記憶を取り戻して幼少期にヒソカと出会っていたことを知ったが以前の話し方には戻さず敬語を続けていたことを問われ動揺した。

「ずっと敬語で話してたので....いきなり戻すのはちょっと恥ずかしいというか.....」
「えー♦」
「それよりもヒソカさんはいつから気づいてたんですか?」
「敬称もいらないのに♣」
「うっ....」

少し不満そうな顔をされ申し訳なくなる。

「ハンター試験の会場で見かけたときは全然気づかなかったよ♦」
「そうなんですか?」
「名前を聞いたときに君のことを思い出したけどあまりにも見た目が若いし、あの時ボクは君が死んだと思ったから別人だと思ったよ♠」
「見た目が若いっていうのは多分仮死状態が長かったせいですかね.....」

仮死状態から復活してはじめて出会った日を記憶が戻ってから思い返すと見方が色々と変わってなんだかとても面白く感じた。

「念能力を見たときは酷似していたからびっくりしたよ♣でもやはり昔の君の方が何倍も強かったね♦そして、確信したのは君から年齢を聞いた時.....かな♠」
「それじゃあ割と最近ですね」
「そうだね♦」

思い出話に花を咲かせていると当然ながら会話の内容が聞こえているフランクリンとボノレノフは2人が昔からの知り合いだったことを知り同情したのか横槍を入れることなく大人しくしていた。

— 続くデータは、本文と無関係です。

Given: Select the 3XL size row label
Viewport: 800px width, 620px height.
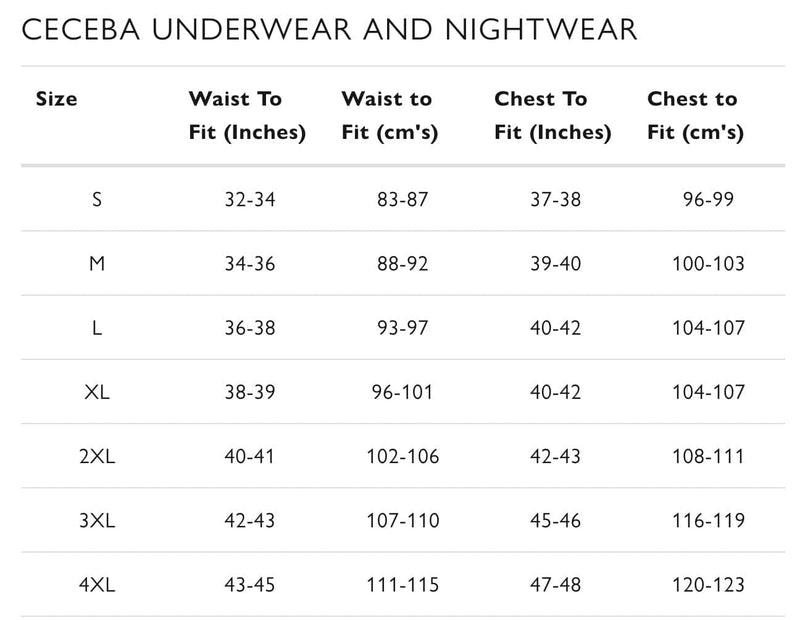Looking at the screenshot, I should coord(97,520).
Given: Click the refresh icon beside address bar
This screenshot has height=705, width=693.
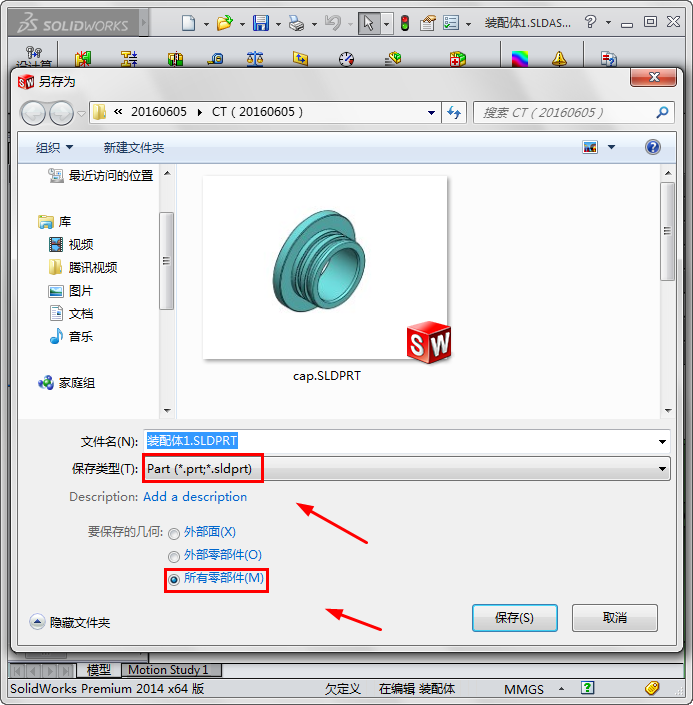Looking at the screenshot, I should click(454, 113).
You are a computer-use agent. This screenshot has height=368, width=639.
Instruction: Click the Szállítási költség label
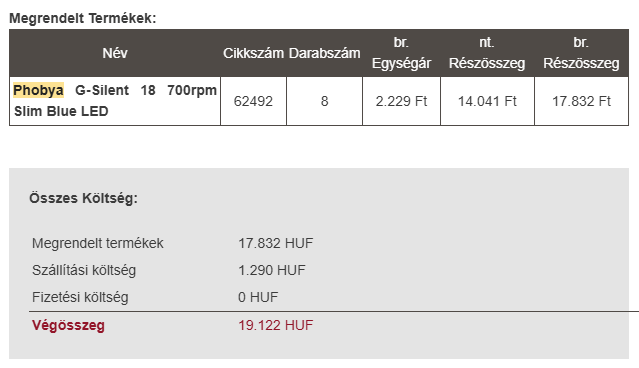pyautogui.click(x=84, y=270)
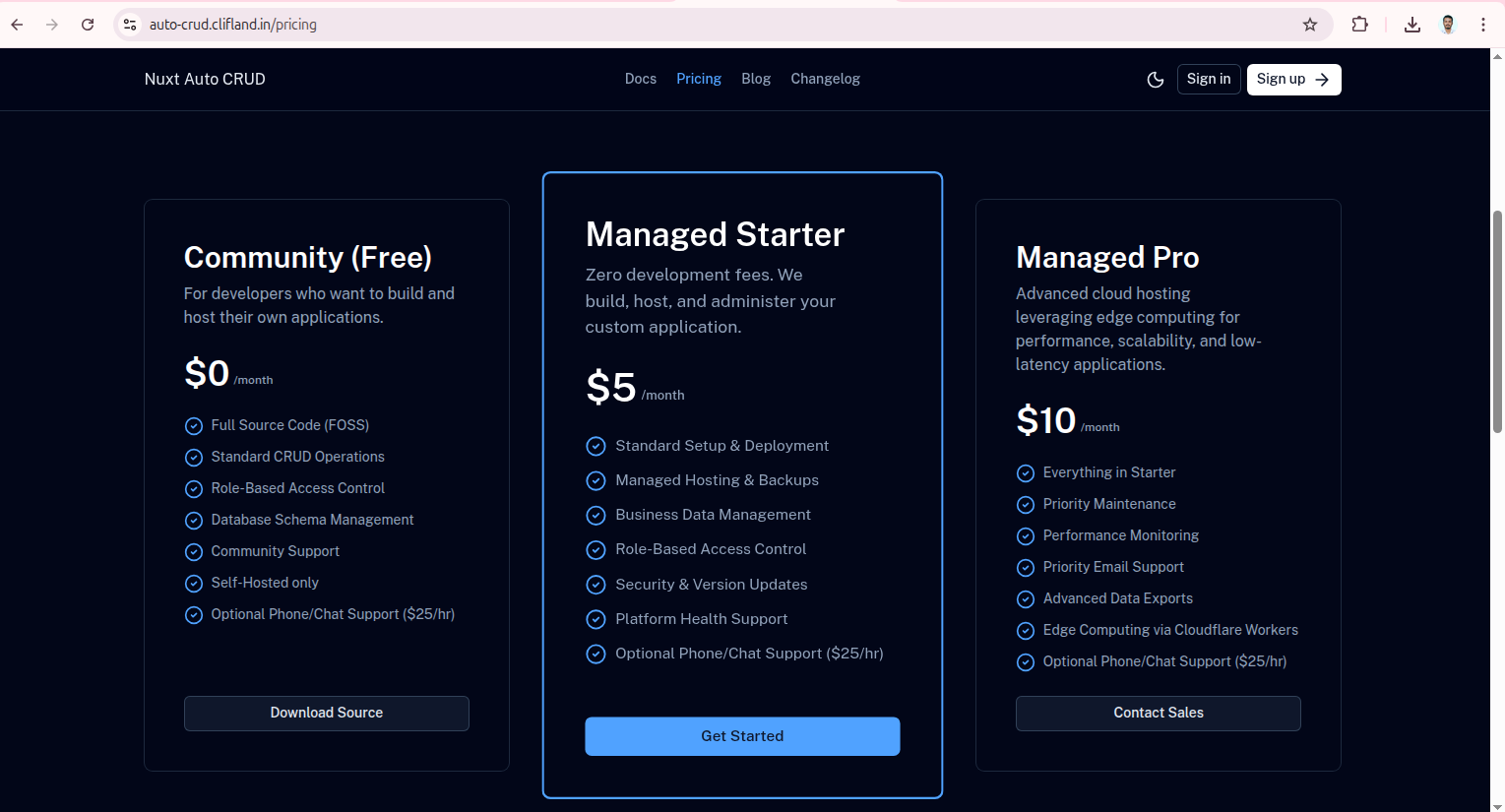Open the browser downloads icon
1505x812 pixels.
(1411, 25)
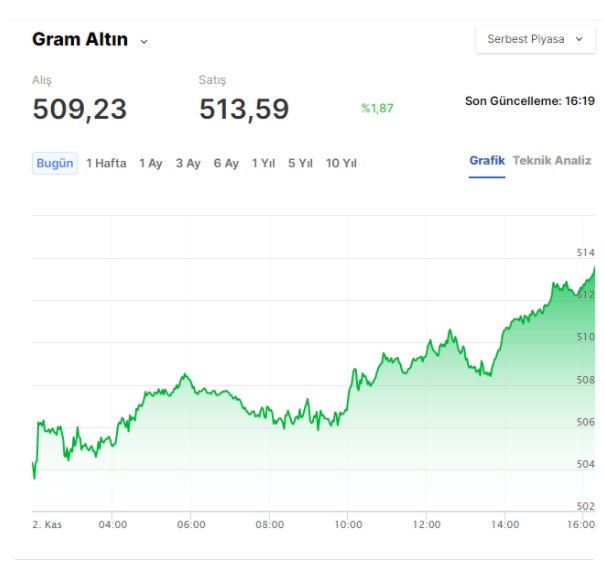604x584 pixels.
Task: Click the Gram Altın title
Action: pyautogui.click(x=80, y=39)
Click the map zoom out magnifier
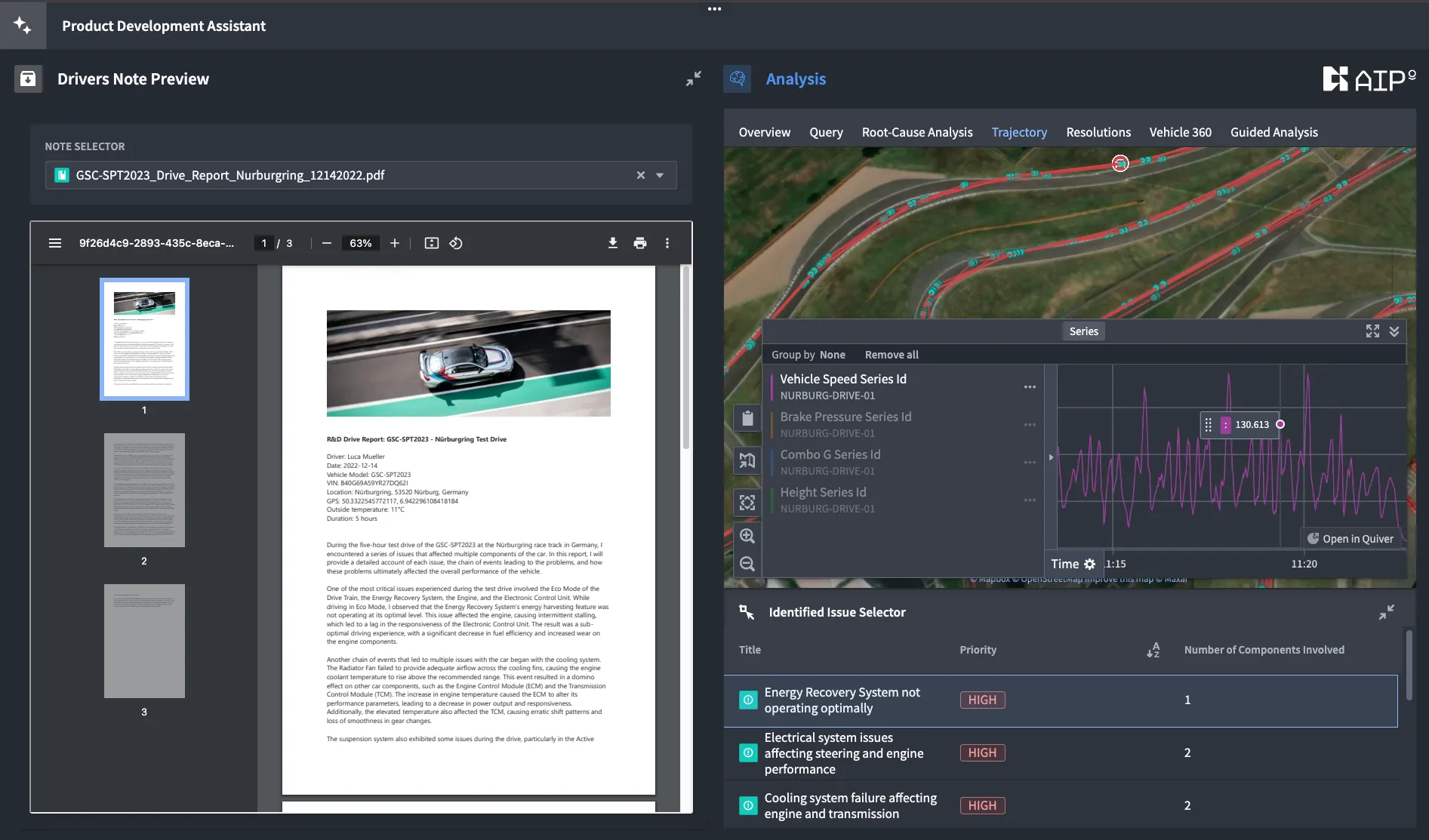This screenshot has height=840, width=1429. tap(747, 564)
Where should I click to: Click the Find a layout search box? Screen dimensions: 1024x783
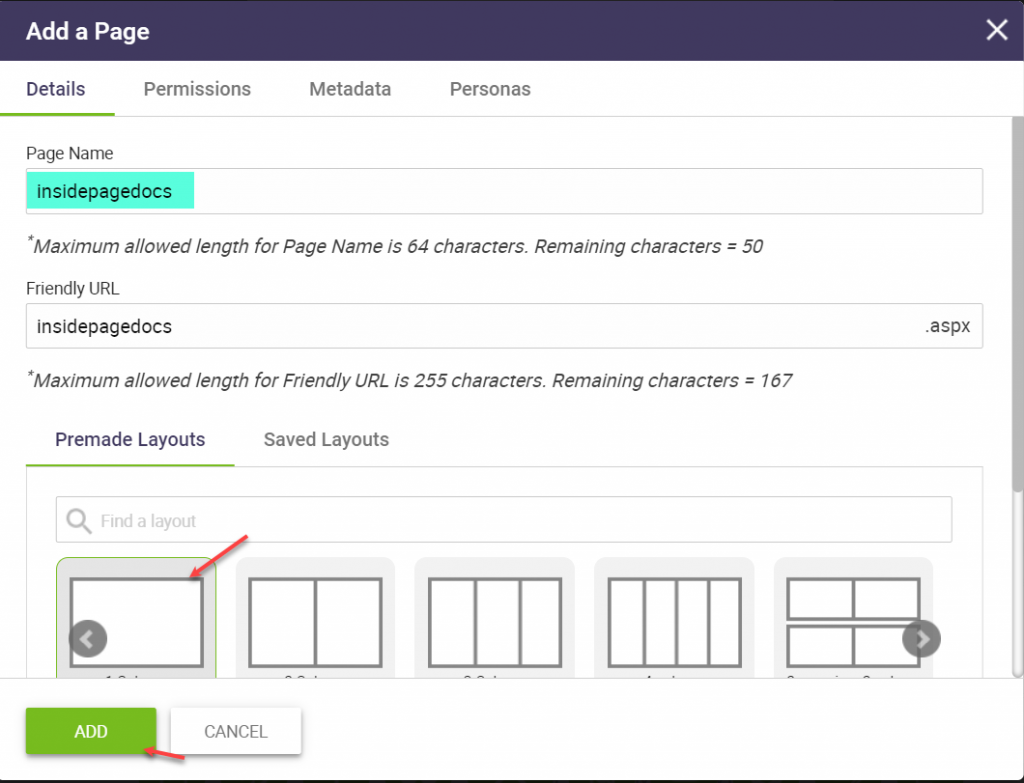(x=520, y=521)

「........あの日の決闘、不戦勝にはしたくないな♦」
「えっ....?」

仮死することになったあの日カメリアがヒソカに持ちかけた決闘の話をしはじめたことに驚く。その決闘にカメリアが勝ったときはヒソカについていくことになっていた。

「それって......」
「あ、勝ったときの褒賞は変えてもらってもいいよ❤」
「あ.....ただ戦いたいだけなんですね.....」

一瞬でもヒソカから好意を寄せられたのかと少し期待してしまったがその考えは一瞬で砕かれ戦闘狂だったことを改めて感じてしまった。

「........♠」

呆れたように肩を落としていると、ヒソカは浮かない顔で見下ろすがその様子にカメリアは気づくことはなかった。

Prrrrrr

2人の会話が途切れたタイミングでフランクリンの電話が鳴りだした。
クロロが鎖野郎に捕まりゴンとキルアがまた人質として捕まってしまったようだった。

「7人とも戻るそうだ。10人揃ってねーと団長が死ぬ....か」
「ゴンくんとキルアくん無茶しすぎ.....」
「カメリア♠」
「はい?」

ヒソカが持っていた携帯をカメリアに見えるように差し出してきた。

『これからボクはイルミと代わるから話しかけないであげてね❤』
「へ?」

イルミと代わるとはどういうことなのだろうか、状況は全くわからなかったが、そもそもヒソカの考えることはよくわからないのでとりあえず頷いた。

カタンッ

「誰かいるな。調べるぞ」

4人以外だれもいるはずのないアジトから物音がきこえフランクリンが立ち上がる。

「カメリアはここで待ってて♦」
「あ、はい....」
「ボノレノフは女を見張ってろ」
「OK」

そういうとヒソカとフランクリンは物音が聞こえた方に向かいカメリアの見張りにボノレノフが残った。
しかしすぐに2人とも戻ってき子供がすぐに消えたとのことだった。

「.........」
「ヒソカさ......あ。」

戻ってきたヒソカに声を掛けた瞬間、先程の物音の意味がわかり咄嗟に会話を止めた。
戻ってきたヒソカがイルミということに気づいたからだ。

「.........」
「.........」

ヒソカに顔を変えたイルミはカメリアの隣に黙って腰掛けた。
地味に視線が痛い。そういえばこの状況になったのもそもそもイルミの会話を盗み聞きしたのがバレて咄嗟に”空間転移(テレポーテーション)”したせいでもあった。カメリアはイルミと離れた時のことを急に思いだしダラダラと冷や汗を流す。
カメリアが居た堪れなくなり小さくなっているとヒソカ兼イルミが先程のヒソカ同様に携帯の画面を見せるように小突いてきた。

『次会った時覚えてなよ』
「ヒッ」

画面を覗いてヒソカ兼イルミに目をやるとヒソカが絶対にしない蔑んだ目をしていた。
次会う時殺される。そう感じ取れるような文章と表情にカメリアはさらに居た堪れなくなってしまったのだった。